Open Access

Using procalcitonin to guide antimicrobial duration in sepsis: asking the same questions will not bring different answers

Critical Care201418:142

https://doi.org/10.1186/cc13870

Published: 13 May 2014

Abstract

Severe sepsis is a major healthcare problem and the early initiation of antimicrobials is one of the few measures associated with improved outcomes. However, antibiotic overuse is an increasing problem in critical care. Of several potential biomarkers for antibiotic stewardship, procalcitonin represents the most widely studied and validated. In this commentary we address the current literature on the use of biomarkers to guide antimicrobial therapy in the critically ill and discuss its limitations and future directions.

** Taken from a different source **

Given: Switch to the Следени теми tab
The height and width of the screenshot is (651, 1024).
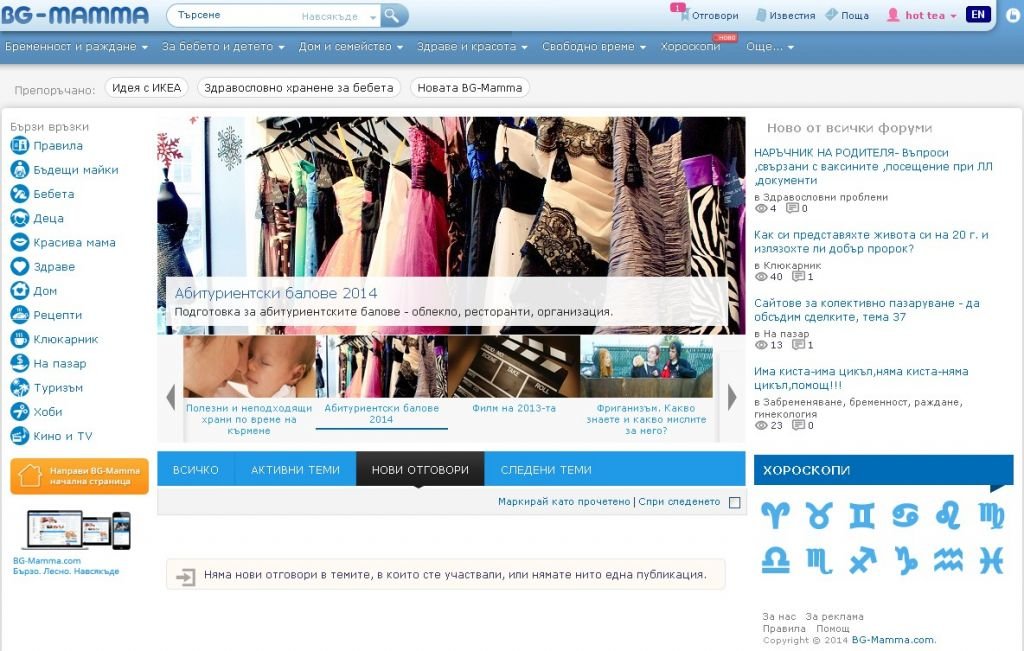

In a previous issue of Critical Care, Prkno and colleagues report a meta-analysis of the current literature evaluating the role of procalcitonin (PCT) to guide the duration of antimicrobial therapy in patients with severe sepsis and septic shock admitted to the ICU [1]. In these patients early initiation of antimicrobials is one of the few measures associated with improved outcomes in this high mortality scenario [2]. However, overuse of antimicrobials - related either to missed opportunities to reduce the spectrum of activity or to unnecessarily long treatment regimens - has become an increasing problem in the past decades. Besides being associated with worse outcomes, antimicrobial resistance is becoming even more worrisome.

Clinical judgment remains the most valuable tool when decisions regarding the use of antibiotics are taken, but with important shortcomings. While features of disease severity at presentation may be quite nonspecific, the characteristics of clinical response to therapy are usually inaccurate and occur late in the course of disease. In such a scenario, biomarkers have been proposed as important tools to aid the decision-making process. Of several potential candidates, PCT represents the most widely studied and validated.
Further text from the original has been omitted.